* **APPLY WHAT YOU READ**
#1 Translate this sentence from the report on the 2024 SOF conference into Spanish: "The play’s director is Chris Coleman, a signer of the Declaration of Reasonable Doubt."
#2 Transcribe the report on the 2024 SOF conference from "The 2024 SOF" to "Niederkorn on keyboard.".
#3 Pick up the report on the 2024 SOF conference after its final sentence and continue it.
Segment Start: EXTRACT PROVIDED
The 2024 SOF annual conference, held in Denver at the Hyatt Centric Hotel, was a resounding success with 82 attendees and 58 Livestreamers. For those of you who weren’t able to attend, the program and some event photos can be found on the 2024 conference page. Replays of the full event will be available for Conference attendees and Livestreamers through November 8, details to follow soon, after which videos will be posted on the SOF Youtube Channel.
One very moving video was shown which you can watch now – a tribute to Alexander Waugh, made by Phoebe Nir and Linds Gray.
Phoebe was also the conductor of the Ox-Tones who performed Who Will Believe My Verse in Time to Come? Sonnet 17, music composed by Phoebe and arranged by Bonner Miller Cutting, William Niederkorn on keyboard.
In addition to the presentations, Alex McNeil was the writer of the questions and MC for Oxfordian Jeopardy (see categories on the 2024 conference page) and on Friday evening over 60 registrants attended a performance of Hamlet at the Denver Center for the Performing Arts with a group ticket rate arranged by Don Rubin. The play’s director is Chris Coleman, a signer of the Declaration of Reasonable Doubt.
The Annual General Meeting, featuring committee reports and Board of Trustees nominations, was held on Saturday morning and run by outgoing President Earl Showerman to whom SOF owes so much for his tireless, knowledgeable and energetic dedication to the Oxfordian cause over many years. Thank you, Earl!
Two new Board members were voted in at the AGM:
Tom Townsend will be serving the one remaining year for Earl Showerman who announced that he is leaving the Board one year early. Tom has been studying and researching both Elizabethan history and the Shakespeare authorship question for over 35 years. A long-time member of the SOF, he has presented numerous papers at conferences and has twice presented introductions to the authorship issue for those new to this issue.
Segment End: EXTRACT PROVIDED
Segment Start: EXTRACTED MATERIAL
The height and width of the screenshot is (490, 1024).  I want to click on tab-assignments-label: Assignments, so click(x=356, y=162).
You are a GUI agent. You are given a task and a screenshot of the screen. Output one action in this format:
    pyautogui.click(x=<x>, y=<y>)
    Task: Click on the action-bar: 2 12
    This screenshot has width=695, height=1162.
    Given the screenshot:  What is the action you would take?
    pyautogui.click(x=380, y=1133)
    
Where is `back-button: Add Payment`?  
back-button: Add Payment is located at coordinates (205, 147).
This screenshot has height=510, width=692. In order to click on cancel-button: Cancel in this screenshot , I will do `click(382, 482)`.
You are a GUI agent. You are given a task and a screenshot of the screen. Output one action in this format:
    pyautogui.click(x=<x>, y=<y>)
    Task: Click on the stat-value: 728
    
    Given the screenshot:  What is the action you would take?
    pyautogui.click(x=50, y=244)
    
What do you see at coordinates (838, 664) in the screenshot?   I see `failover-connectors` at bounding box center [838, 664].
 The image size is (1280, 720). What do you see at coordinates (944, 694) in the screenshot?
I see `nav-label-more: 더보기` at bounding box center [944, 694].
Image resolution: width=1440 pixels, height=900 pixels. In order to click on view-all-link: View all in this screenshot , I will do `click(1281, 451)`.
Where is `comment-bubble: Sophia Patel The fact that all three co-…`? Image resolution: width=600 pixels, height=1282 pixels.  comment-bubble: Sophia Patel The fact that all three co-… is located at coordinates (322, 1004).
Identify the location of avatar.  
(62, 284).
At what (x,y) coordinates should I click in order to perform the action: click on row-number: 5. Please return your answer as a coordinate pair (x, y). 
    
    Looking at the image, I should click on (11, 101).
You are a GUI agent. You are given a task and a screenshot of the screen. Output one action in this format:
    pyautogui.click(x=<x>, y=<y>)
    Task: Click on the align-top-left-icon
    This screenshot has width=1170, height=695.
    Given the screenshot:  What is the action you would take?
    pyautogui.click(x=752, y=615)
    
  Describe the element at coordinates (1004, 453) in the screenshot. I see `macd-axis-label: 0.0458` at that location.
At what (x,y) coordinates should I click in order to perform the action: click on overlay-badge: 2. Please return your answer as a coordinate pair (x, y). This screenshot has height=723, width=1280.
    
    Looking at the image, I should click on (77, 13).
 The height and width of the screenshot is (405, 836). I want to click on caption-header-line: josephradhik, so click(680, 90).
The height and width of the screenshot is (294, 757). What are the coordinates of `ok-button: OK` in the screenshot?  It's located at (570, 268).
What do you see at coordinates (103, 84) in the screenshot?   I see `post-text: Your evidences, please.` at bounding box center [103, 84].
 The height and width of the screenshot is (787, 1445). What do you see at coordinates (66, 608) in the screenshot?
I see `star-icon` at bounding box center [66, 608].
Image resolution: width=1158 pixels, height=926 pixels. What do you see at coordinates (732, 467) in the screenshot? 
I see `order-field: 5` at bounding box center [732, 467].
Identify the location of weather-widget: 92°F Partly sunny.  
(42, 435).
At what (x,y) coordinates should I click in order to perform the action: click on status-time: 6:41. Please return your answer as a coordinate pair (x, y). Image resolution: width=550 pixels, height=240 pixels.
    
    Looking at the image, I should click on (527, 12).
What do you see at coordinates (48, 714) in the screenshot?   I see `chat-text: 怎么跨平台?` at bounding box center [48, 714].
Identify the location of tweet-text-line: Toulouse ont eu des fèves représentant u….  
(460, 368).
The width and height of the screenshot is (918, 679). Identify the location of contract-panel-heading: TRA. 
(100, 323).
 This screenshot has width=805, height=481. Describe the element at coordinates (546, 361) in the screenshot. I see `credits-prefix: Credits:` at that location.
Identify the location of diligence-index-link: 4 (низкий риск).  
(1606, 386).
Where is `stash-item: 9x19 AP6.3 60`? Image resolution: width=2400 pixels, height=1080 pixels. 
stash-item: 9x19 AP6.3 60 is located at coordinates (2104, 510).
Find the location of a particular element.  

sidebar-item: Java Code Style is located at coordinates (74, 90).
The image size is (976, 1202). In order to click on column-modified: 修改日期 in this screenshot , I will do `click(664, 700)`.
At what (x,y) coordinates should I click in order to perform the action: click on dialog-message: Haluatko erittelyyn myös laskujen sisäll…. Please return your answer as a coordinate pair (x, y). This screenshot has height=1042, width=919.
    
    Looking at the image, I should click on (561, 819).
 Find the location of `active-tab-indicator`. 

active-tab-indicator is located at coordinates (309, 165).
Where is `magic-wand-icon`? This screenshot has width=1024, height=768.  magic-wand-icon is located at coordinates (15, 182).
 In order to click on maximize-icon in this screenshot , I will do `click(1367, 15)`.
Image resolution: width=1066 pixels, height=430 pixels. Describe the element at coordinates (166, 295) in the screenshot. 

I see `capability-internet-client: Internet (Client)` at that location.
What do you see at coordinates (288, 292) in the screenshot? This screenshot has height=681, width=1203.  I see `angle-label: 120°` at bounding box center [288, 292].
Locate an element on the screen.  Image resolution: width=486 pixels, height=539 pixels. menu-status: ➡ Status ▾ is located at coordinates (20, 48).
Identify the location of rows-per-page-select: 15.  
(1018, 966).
Segment End: EXTRACTED MATERIAL
* **RESPONSES IN ORDER**
#1 El director de la obra es Chris Coleman, firmante de la Declaración de Duda Razonable.

#2
The 2024 SOF annual conference, held in Denver at the Hyatt Centric Hotel, was a resounding success with 82 attendees and 58 Livestreamers. For those of you who weren’t able to attend, the program and some event photos can be found on the 2024 conference page. Replays of the full event will be available for Conference attendees and Livestreamers through November 8, details to follow soon, after which videos will be posted on the SOF Youtube Channel.
One very moving video was shown which you can watch now – a tribute to Alexander Waugh, made by Phoebe Nir and Linds Gray.
Phoebe was also the conductor of the Ox-Tones who performed Who Will Believe My Verse in Time to Come? Sonnet 17, music composed by Phoebe and arranged by Bonner Miller Cutting, William Niederkorn on keyboard.

#3
Brent Evans will be serving a three year term. Brent’s passionate interest in the authorship question has prompted years of reading and study. He is currently researching primary documents for a reassessment of the life of Delia Bacon.
Re-elected were Dorothea Dickerman and Tom Woosnam. They will be serving the second of their consecutive three year terms.
Bob Meyers has agreed to be interim President for four months at which time the Board will elect a new President.
All bios can be viewed at on our Trustees page.
The Tom Regnier Veritas Award was created to honor the unique contributions to the Shakespeare Oxford Fellowship of the late SOF President, Tom Regnier. For authorship doubters who best demonstrate the potential to make a lasting impact on the history of the Authorship Question through their creative endeavors, dogged scholarship, and overall tenacity, the award exemplifies “the mark and glass, copy and book” fashioned by Tom. This year’s well-deserved recipient is Roger Stritmatter
For over two decades Roger Stritmatter has been the most productive, adventuresome, and successful scholar in the Oxfordian pantheon. From his Ph.D. analysis of Edward de Vere’s Geneva Bible to his most recent findings confirming the relevance of Oxford’s annotations in classical Greek texts at the library of Audley End, no one has published more insightful and radically important articles in both Oxfordian and mainstream journals than Roger. His most recent article on the interpretation of Francis Meres’ Palladis Tamia in Critical Survey is just one example. He has served as editor of the Brief Chronicles series of journals and books, presented at every conference and seminar sponsored by the SOF for a quarter of a century, and co-authored with Lynne Kositsky a volume on the dating and sources for The Tempest. Clearly, a most deserving recipient of this award.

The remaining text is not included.